En el corazón húmedo de estas tierras, donde el río nunca se está quieto y la memoria se queda pegada al aire como el vapor de la mañana, vuelve una figura que nos persigue desde el principio.
La Malinche. Malintzin. Doña Marina. La mujer que estuvo entre dos mundos cuando todavía no existía la palabra México para nombrarnos como país, sino como territorio respirado, hablado, soñado en lenguas que hoy se nos olvidan en la boca.
Hay quienes la recuerdan como traidora, porque así nos lo enseñaron alguna vez entre pupitres y láminas descoloridas. “La que entregó la patria.” Una condena repetida sin mirar el tiempo en que vivió.
Como si ella hubiera conocido el final de la historia. Como si pudiera haber previsto que aquel encuentro entre Hernán Cortés y los pueblos de estas tierras culminaría en lo que hoy somos: una mezcla constante, una herida abierta, un territorio hecho de choques y sobrevivencias.

MIRAR SIN JUZGAR
La historiadora Úrsula Camba Ludlow se detiene en esto con una paciencia luminosa. Ella no escribe para juzgar, sino para comprender.

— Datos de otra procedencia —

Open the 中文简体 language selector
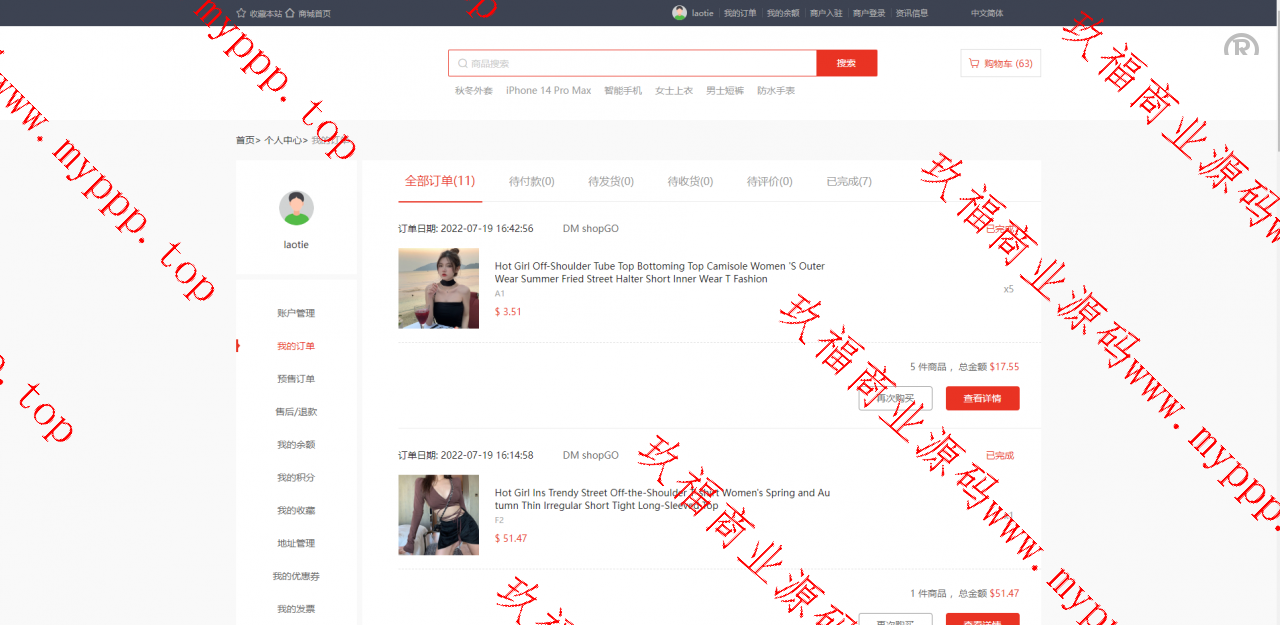This screenshot has height=625, width=1280. pyautogui.click(x=986, y=13)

Su libro no busca absolver ni condenar, sino escuchar la respiración de La Malinche a través de los siglos.
La piensa no desde el mito, sino desde la carne. La mira como una mujer nacida en un orden social rígido, con jerarquías tan estrictas como los troncos de los ceibos que no se doblan ante el viento.
Y aquí está lo decisivo: no fue pasiva. Fue la lengua. El puente. El resplandor repentino de una mente que entendió más rápido que los demás lo que estaba en juego. Mientras un mundo se desplomaba, ella tejió palabras.

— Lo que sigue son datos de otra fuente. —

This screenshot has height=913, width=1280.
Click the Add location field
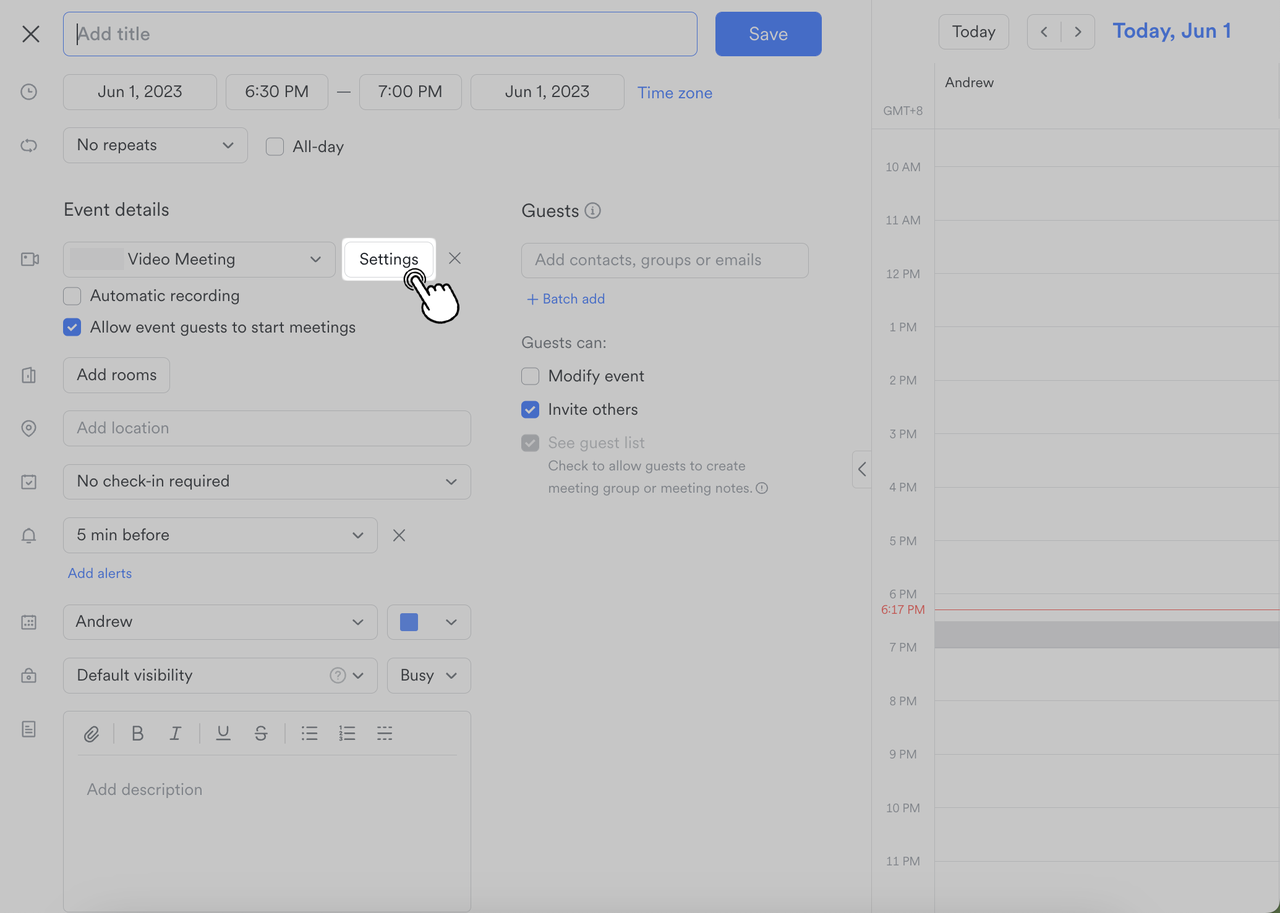[x=267, y=428]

Del maya al náhuatl. Del náhuatl al castellano. Lo que se podía decir y lo que se perdía en el camino. Cada frase era territorio. Cada traducción era historia que se reescribía en tiempo real.

SIN ELLA, NADA
Sin ella, dice la historiadora, a los españoles los hubieran matado en cuanto pisaron estas tierras. La frase es más que provocación: es un recordatorio. Los encuentros entre pueblos no son inevitables, son azar, astucia y necesidad.
La Malinche no fue espectadora. Tomó su lugar. Y lo sostuvo con una inteligencia que descoloca a quienes prefieren verla solo como víctima o como símbolo vacío.
En Tabasco, su figura resuena distinta. Aquí sabemos lo que es ser frontera. Sabemos lo que es estar entre lenguas. Entre poderes. Entre nombres impuestos y nombres heredados. A veces somos río que arrastra, a veces somos río que nutre. Pero siempre río que cambia.
No se trata de reivindicarla por ideología ni por moda feminista, sino de reconocer que la historia rara vez admite la simpleza. Que hubo negociación, pérdida, violencia, ingenio, terror y voluntad. Que ella no fue símbolo: fue persona.
Actuó. Decidió. Sobrevivió.
Las nuevas generaciones ya no usan la palabra “malinchismo”. La culpa colectiva comienza a desvanecerse. La historia no vino a salvarnos. Vino a recordarnos que en el centro de todo hubo seres humanos tratando de no ser devorados por el tiempo
Y en ese centro estaba ella: la mujer que convirtió la lengua en destino.